Manifestation devant la Cour suprême à Londres, le 17 septembre 2019, pour protester contre la fermeture du Parlement du Royaume-Uni, décidée par le Premier ministre Boris Johnson © AFP Tolga Akmen
La Cour suprême du Royaume-Uni examine à partir de mardi le bien-fondé de la suspension controversée du Parlement, voulue par le Premier ministre Boris Johnson et vivement critiquée par ses opposants comme une manœuvre visant à imposer un Brexit sans accord.
La Cour doit examiner l’affaire durant trois jours mais la date du jugement n’est pas connue.
Si, à l’issue de ce nouvel épisode dans la saga chaotique du Brexit, la Cour suprême juge la suspension illégale, le Parlement devra être immédiatement rappelé, selon des experts en droit.
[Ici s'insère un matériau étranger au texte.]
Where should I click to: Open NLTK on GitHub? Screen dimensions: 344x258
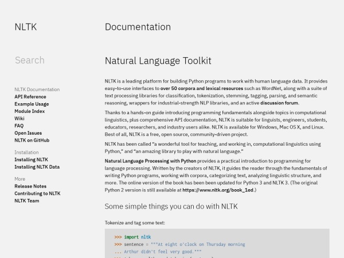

« La meilleure chose que l’on puisse faire est attendre et voir ce que les juges disent », a déclaré à la BBC Boris Johnson, qui réunit les membres clefs de son gouvernement mardi matin. Il a assuré vouer « le plus grand respect au (pouvoir) judiciaire ».
« Nous devons voir ce que seront les termes précis de la décision et ce qu’ils signifient », a indiqué le ministre de la Justice Robert Buckland. Avant d’ajouter sur la chaîne Sky News : « Nous respecterons la décision des tribunaux ».
A 44 jours du divorce prévu avec l’Union européenne, le scénario d’un Brexit sans accord reste ouvertement envisagé par Boris Johnson malgré certaines prévisions alarmantes, établies par son propre gouvernement, de pénuries alimentaires, de médicaments et de risques de troubles publics.
Une majorité de députés s’oppose à une sortie sans accord de l’UE et veut annuler la suspension du Parlement, prévue jusqu’au 14 octobre, afin d’avoir plus de temps pour bloquer un « no deal ». Ils ont déjà réussi à voter une loi obligeant Boris Johnson à demander à l’UE un report de trois mois du Brexit, prévu le 31 octobre – même si le Premier ministre a exclu de demander ce délai.
– Trois jours –
Sous le feu des critiques de la classe politique comme de la société civile, la prorogation du Parlement a fait l’objet de plusieurs actions en justice aux verdicts opposés.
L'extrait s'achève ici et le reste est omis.